Blut bei viraler Hepatitis A-Markierung - Anti-HAV-IgM, IgG:

- Blut-ELISA mit Anti-HAV-IgM, IgG

- Blut-PCR mit der Definition von RNA HAV (für diagnostische Schwierigkeiten)

- milde Auswirkungen einer Vergiftung oder deren völlige Abwesenheit;

- Appetit mäßig reduziert, instabile Übelkeit;

- Erbrechen ist nicht charakteristisch.

- der Grad der Zunahme der Lebergröße korreliert normalerweise nicht mit dem Schweregrad der Erkrankung und hängt eher mit altersbedingten Merkmalen, früheren und begleitenden Erkrankungen zusammen;

- Die Intensität und Ausdauer von Gelbsucht ist minimal.

- Vergiftungssymptome sind mäßig;

- Appetitlosigkeit, Übelkeit ohne Erbrechen;

- mäßige Hepatomegalie, stumpfe Kante, elastische Konsistenz, Milz nicht vergrößert;

- Gelbsucht ausgeprägt und hartnäckig.

- ausgeprägter Anstieg der Vergiftungszeichen;

- hämorrhagisches Syndrom, Tachykardie, Lebererkrankung, Tendenz zur Flüssigkeitsretention, aseptisches Fieber mit neutrophiler Leukozytose können sich anschließen;

a) Vergilbung der Haut und der sichtbaren Schleimhäute, Verdunklung der Urinfarbe, Achselstühle, mögliche Kratzspuren;

b) Bestimmen Sie die Kante, Textur, Zärtlichkeit und Größe der Leber.
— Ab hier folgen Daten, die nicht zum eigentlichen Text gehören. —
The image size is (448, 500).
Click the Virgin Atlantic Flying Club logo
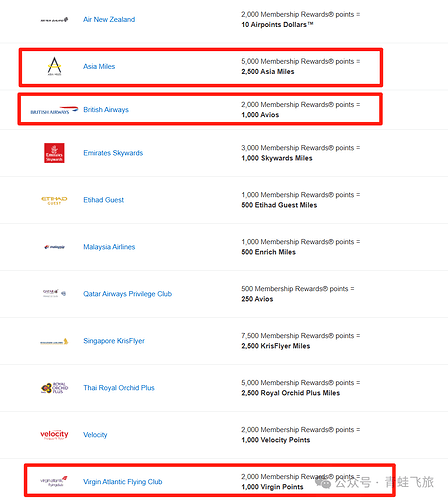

- Das Gesamtbilirubin (aufgrund der direkten Fraktion) im Blut übersteigt nicht die 4-fachen normalen Parameter, der Koagulogrammindex (Prothrombinindex) ist ohne Abweichungen von der Norm.

- Der Gesamtgehalt an Bilirubin im Serum beträgt bis zu 160 µmol / l, wobei direkte Fraktionen vorherrschen. Am informativsten ist der Prothrombinindex, der auf 60-70% absinkt.

- Bilirubinämie über 160-180 µmol / l mit Tendenz zu schnellem Wachstum.

- Prothrombinindex sinkt auf 40–60%;

- Es ist zu beachten, dass der Bilirubingehalt bei Kindern des ersten Lebensjahres, selbst bei den schwersten Leberverletzungen, niedrig sein kann und 4 Normen nicht überschreiten darf (SI-System).

Ultraschall der Bauchorgane mit Bestimmung der Größe, Struktur der Lebergewebe, schwerer Milz, cholestatischer Form, langwieriger Verlauf des HAV.

Je nach Zustand, Hintergrund und assoziierten Erkrankungen des Patienten (Chirurg, Onkologe).